Al llegar la invasión francesa, Juan Bustos comenzó a discutir y a
disputar con los soldados imperiales que pasaban por su venta
acerca de la cuestión candente de quién era el verdadero rey de
España.
Poco a poco empezaron a motejarle de patriota, y como los
franceses a todo el que se les manifestaba hostil le llamaban
bandido, brigand, a Bustos le decían el Brigand.
El pueblo, que coge todo en seguida, castellanizó la palabra: llamó
a Bustos el Brigante, y a su casa la venta o el ventorro del Brigante.

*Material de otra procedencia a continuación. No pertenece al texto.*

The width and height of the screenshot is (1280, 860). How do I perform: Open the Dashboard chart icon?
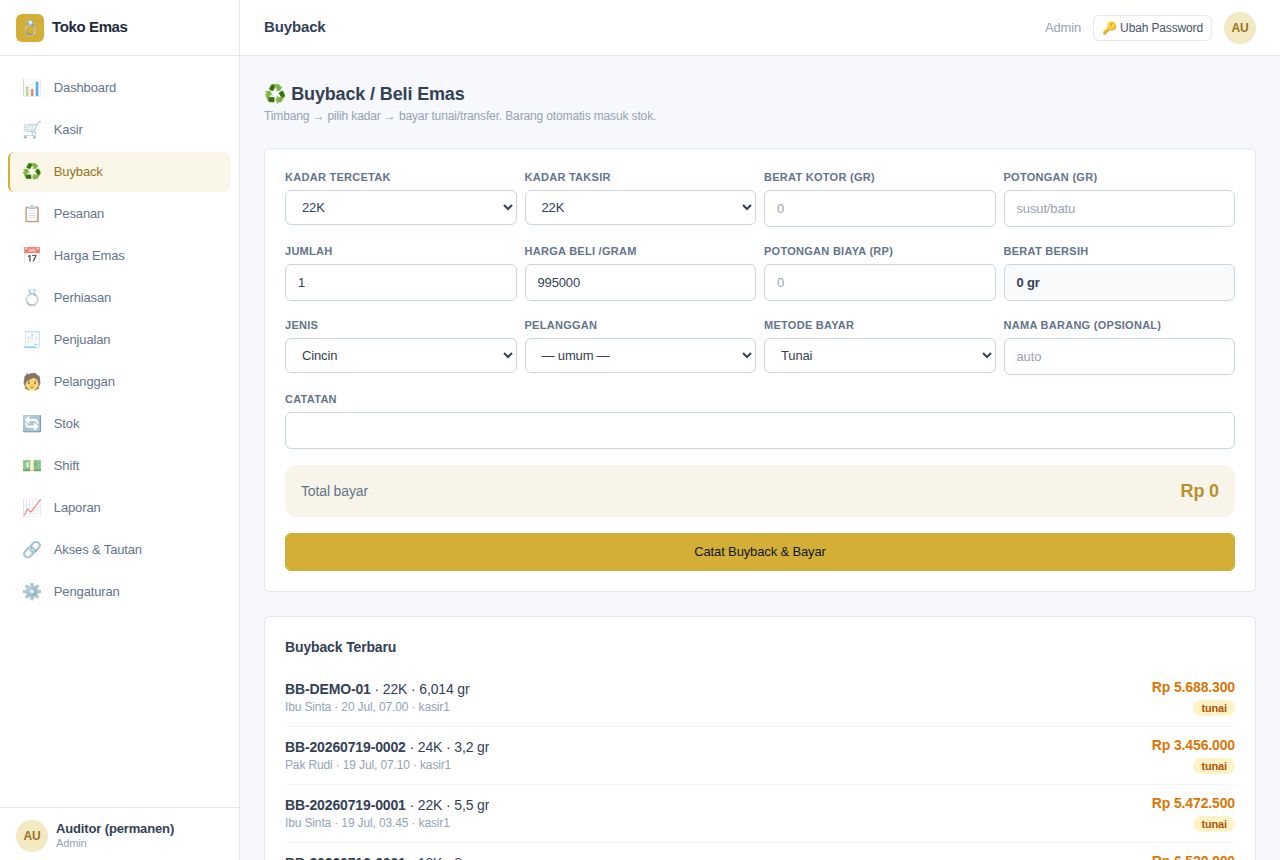[x=32, y=88]
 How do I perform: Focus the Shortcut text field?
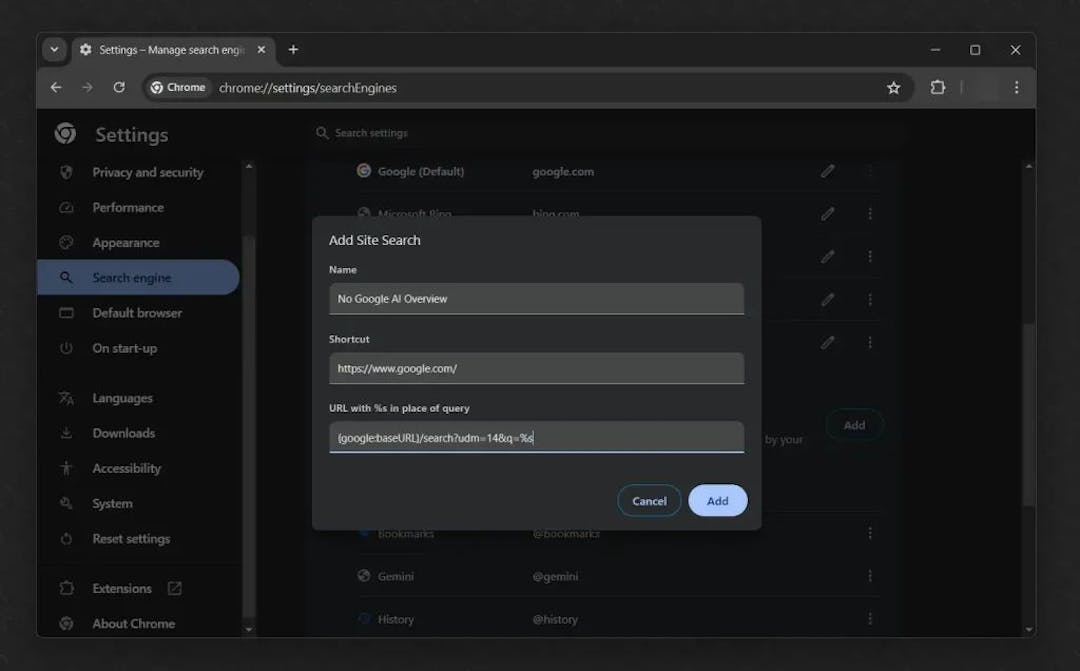click(x=536, y=368)
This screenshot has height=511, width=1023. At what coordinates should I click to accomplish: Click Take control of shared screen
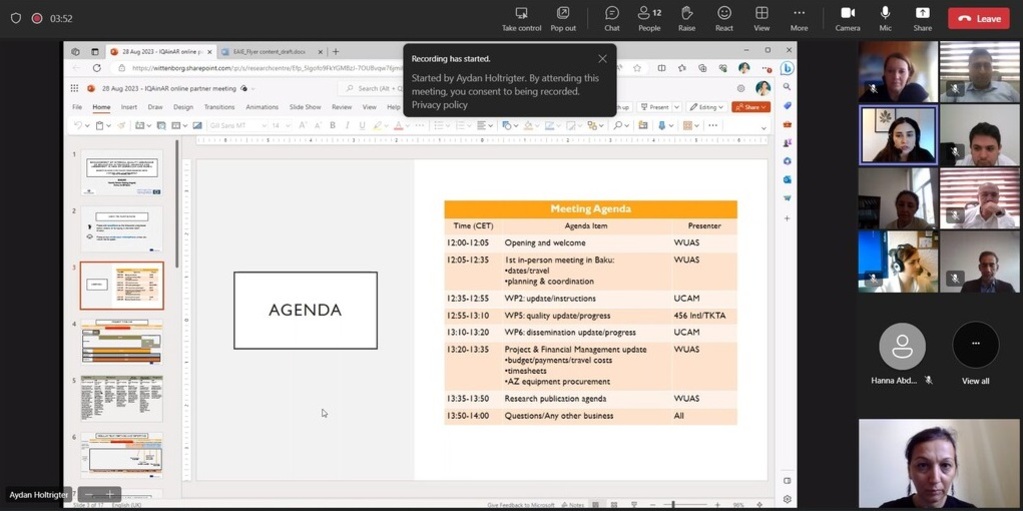pos(521,18)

Un día en que no estaba él, entró en su casa un pelotón de
franceses; mataron a su padre y violaron a su hermana.
Juan Bustos, al llegar a su hogar y ver aquel cuadro, el padre
muerto, la hermana gimiendo, salió como un león a buscar a los
franceses, arrancó a uno de ellos el fusil, y, manejándolo como una
maza, tendió a tres o cuatro; y luego, abriéndose paso por entre
ellos, herido y lleno de sangre, se refugió en un pinar, donde se
reunió con Merino.
El cura era astuto; el Brigante, esforzado y audaz. Los dos se
hubieran podido completar; pero Merino no quería rivales.